The Bill Gates Discourse

The Bill Gates Discourse
  • PublishedMarch 30, 2018

Intellectual honesty is important, this is why it is important to state that the philanthropist and entrepreneur, Bill Gates in no way attacked the economic policies of the federal government. What he did was to have made a cautionary observation about balanced and sustainable development. This is old hat really, the debate has been ongoing since the 1960 sixties about development models and the critical issue of “growth without development “.

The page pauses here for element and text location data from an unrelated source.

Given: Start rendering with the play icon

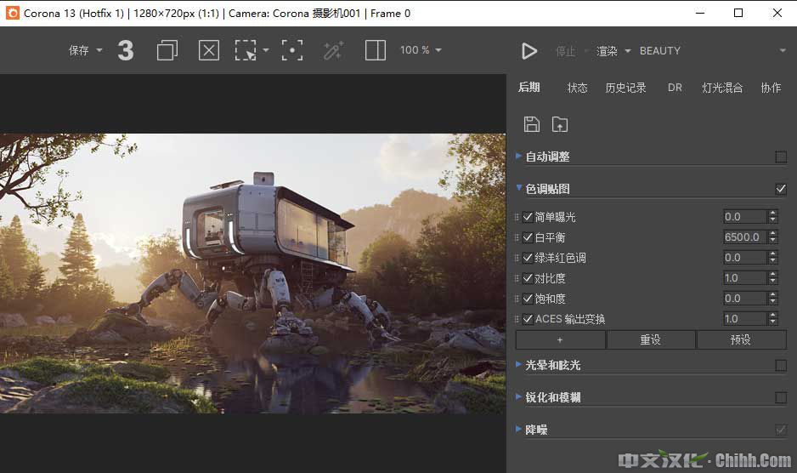Looking at the screenshot, I should click(529, 51).
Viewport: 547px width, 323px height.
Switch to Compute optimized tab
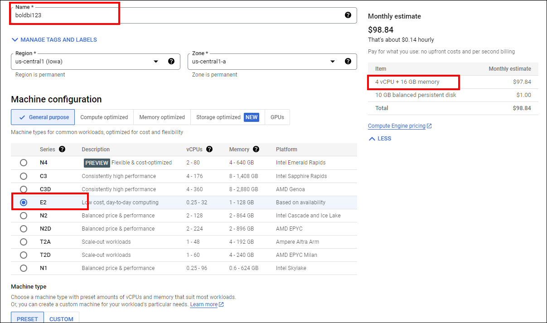(x=104, y=117)
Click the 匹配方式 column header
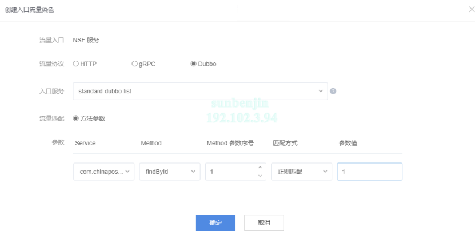The width and height of the screenshot is (475, 246). pyautogui.click(x=285, y=143)
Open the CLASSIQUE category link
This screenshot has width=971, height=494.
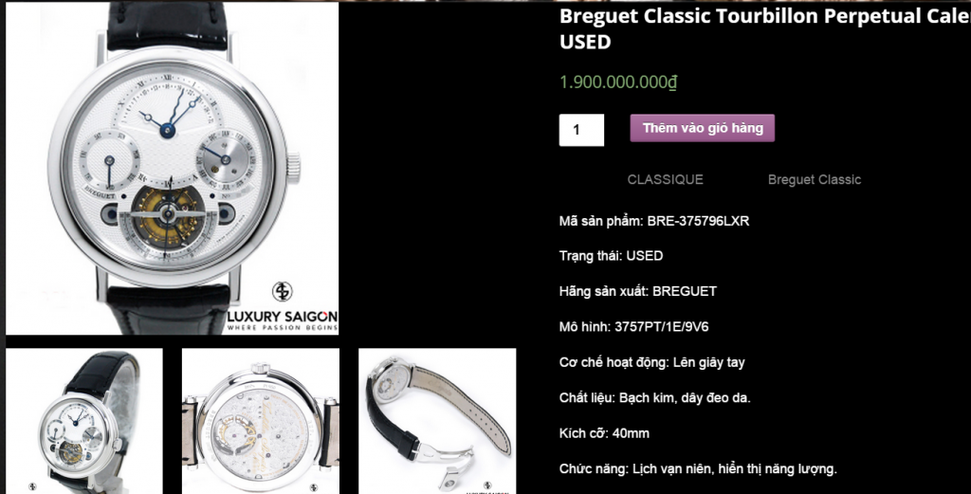(665, 179)
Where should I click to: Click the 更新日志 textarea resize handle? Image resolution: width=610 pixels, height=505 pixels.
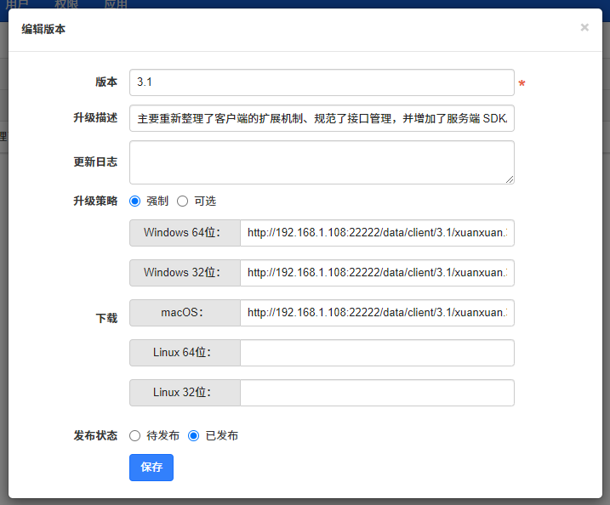click(x=510, y=179)
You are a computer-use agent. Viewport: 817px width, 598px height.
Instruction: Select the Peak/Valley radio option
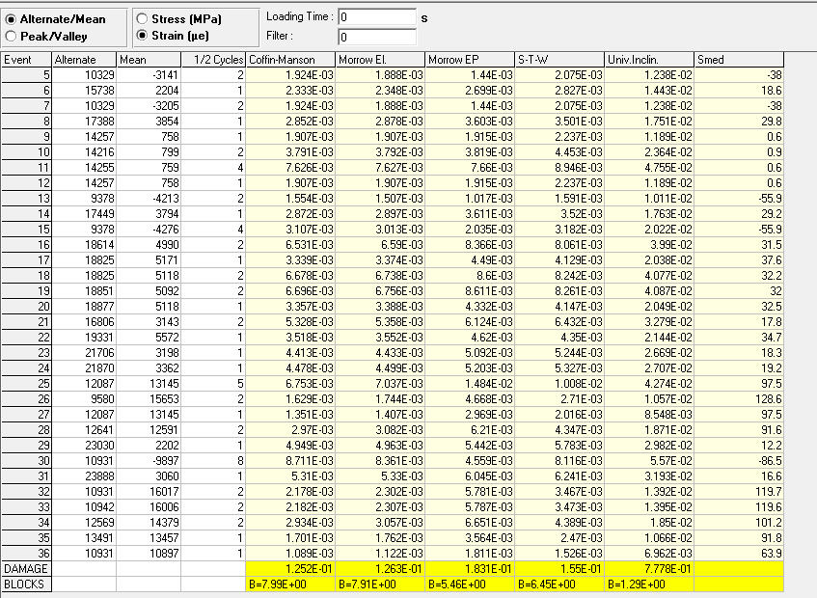pyautogui.click(x=12, y=36)
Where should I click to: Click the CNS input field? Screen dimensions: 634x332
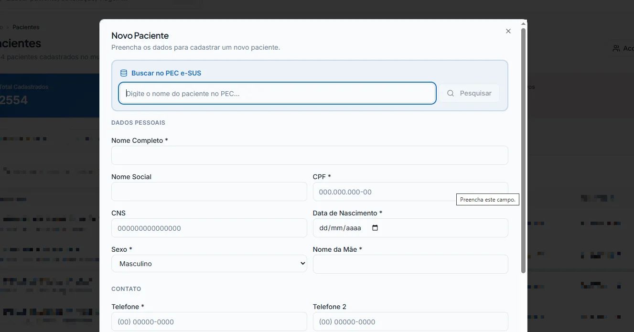pos(209,228)
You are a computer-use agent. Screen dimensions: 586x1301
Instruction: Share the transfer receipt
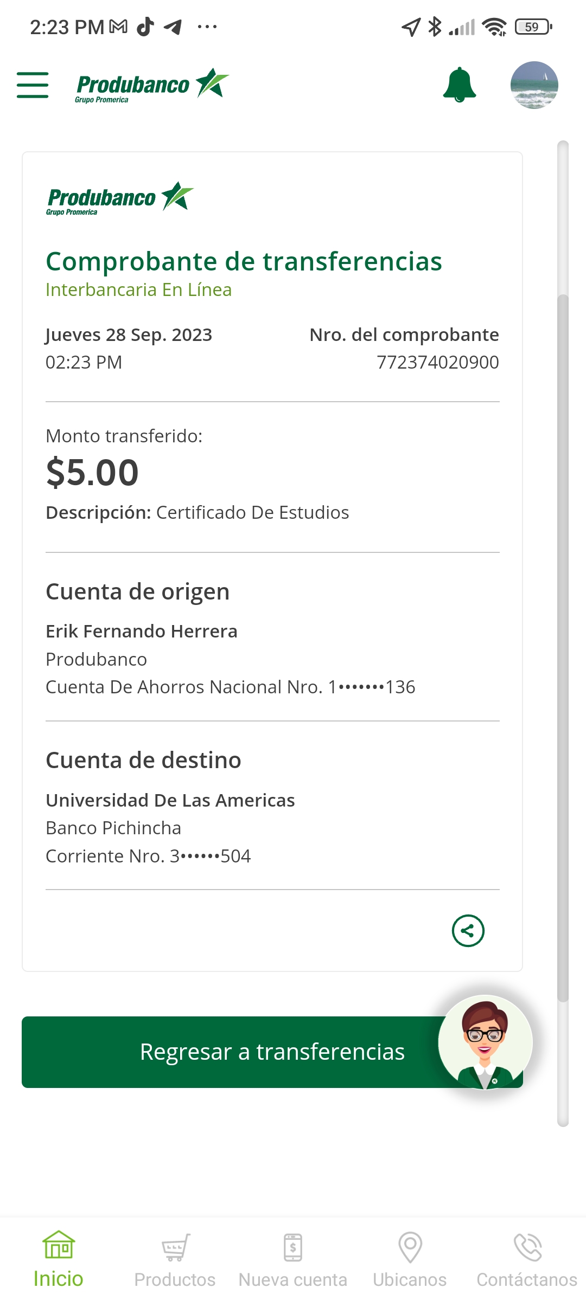coord(468,931)
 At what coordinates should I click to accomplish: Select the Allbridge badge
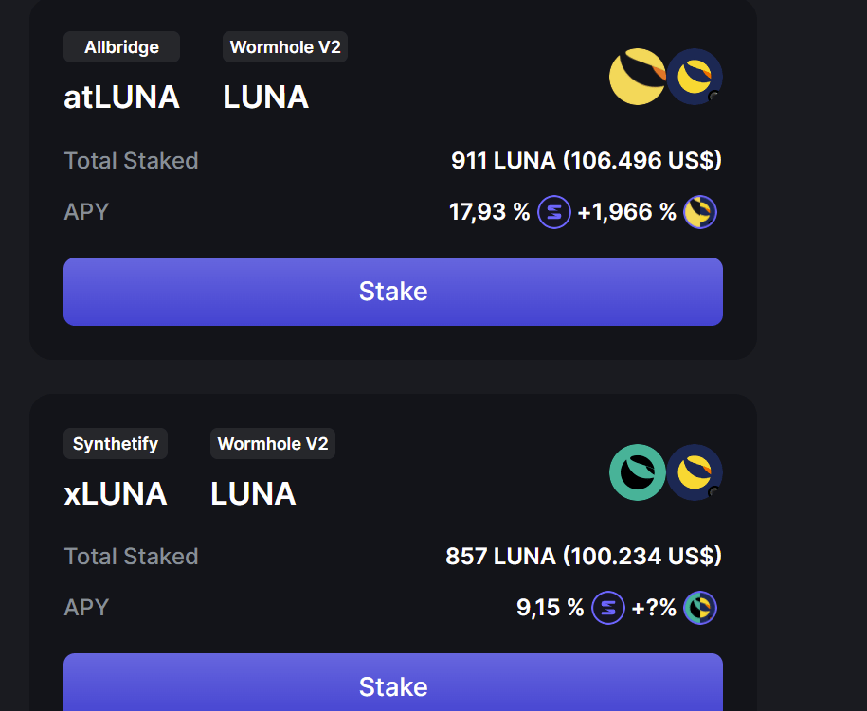tap(121, 47)
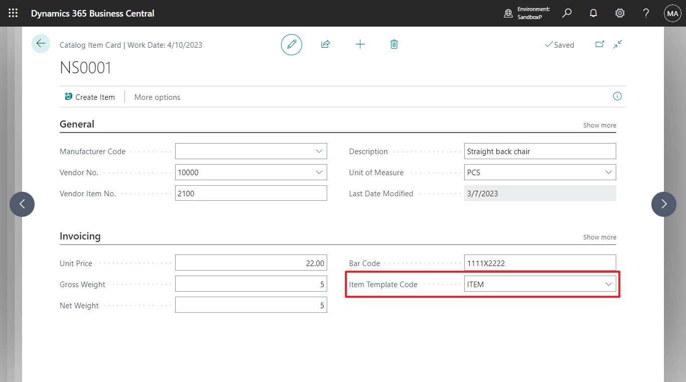686x382 pixels.
Task: Show more fields in the General section
Action: pos(599,125)
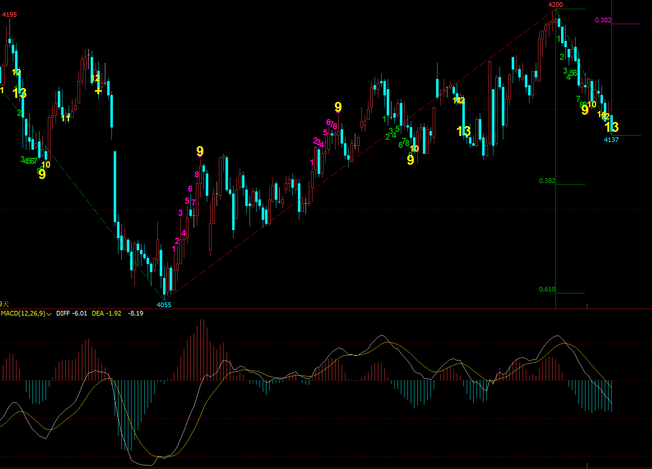Click the red dashed trendline rising to 4200

[x=360, y=153]
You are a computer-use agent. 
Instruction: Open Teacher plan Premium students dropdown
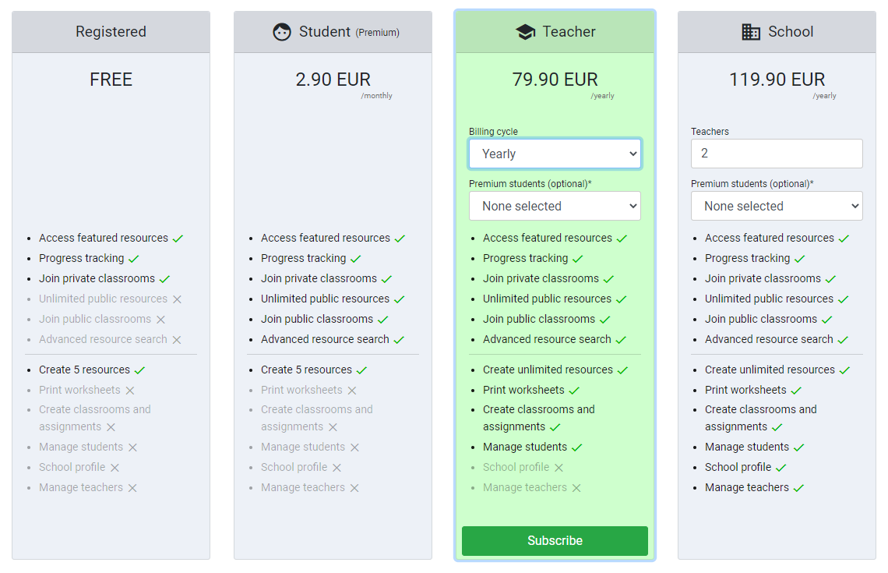tap(555, 206)
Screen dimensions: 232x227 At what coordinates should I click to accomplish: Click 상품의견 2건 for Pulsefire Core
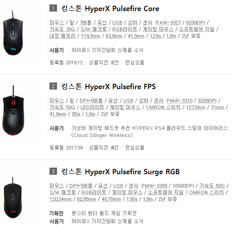click(103, 63)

This is also an issue in the State of Osun. The Aregbesola government has incontrovertibly made path-breaking forward gains in constructing the built environment. The physical infrastructures will attract investments which will generate employment, widen the tax base and lead to sustainable development. In the light of the ongoing interpretation of what Bill Gates said, it has to be pointed out that from the onset, Aregbesola has, as it were, rhymed the hardware with the software. The advance thrust in the physical infrastructure has gone hand-in-glove with investments in human capital development. 

An often cited example is the free school meals program involving over 200,000 school pupils, which has increased enrolment in the schools, provided nutritional value and upliftment and crucially lifted agricultural production, thereby elevating leaving standards in the rural economy. This is an excellent demonstration of all encompassing sustainable development. 

Across the board in the State of Osun, human capital development has matched the development of the physical infrastructure. Access to primary health care for example has widened and so has the structured investments in that and allied sectors. The widely acknowledged social intervention programmes of the state government like the OYES, O’Ambulance, OREAP, O’Clean and Agba Osun among others have been solid investments in human capital development. Like the free school meals programmes, the social intervention thrusts of the Aregbesola government have become the framework for similar federal government intervention programmes, proving yet again that imitation is the sincerest form of flattery.

We therefore commend the example set in the State of Osun where the Bill Gates question was anticipated and the puzzle readily unravelled.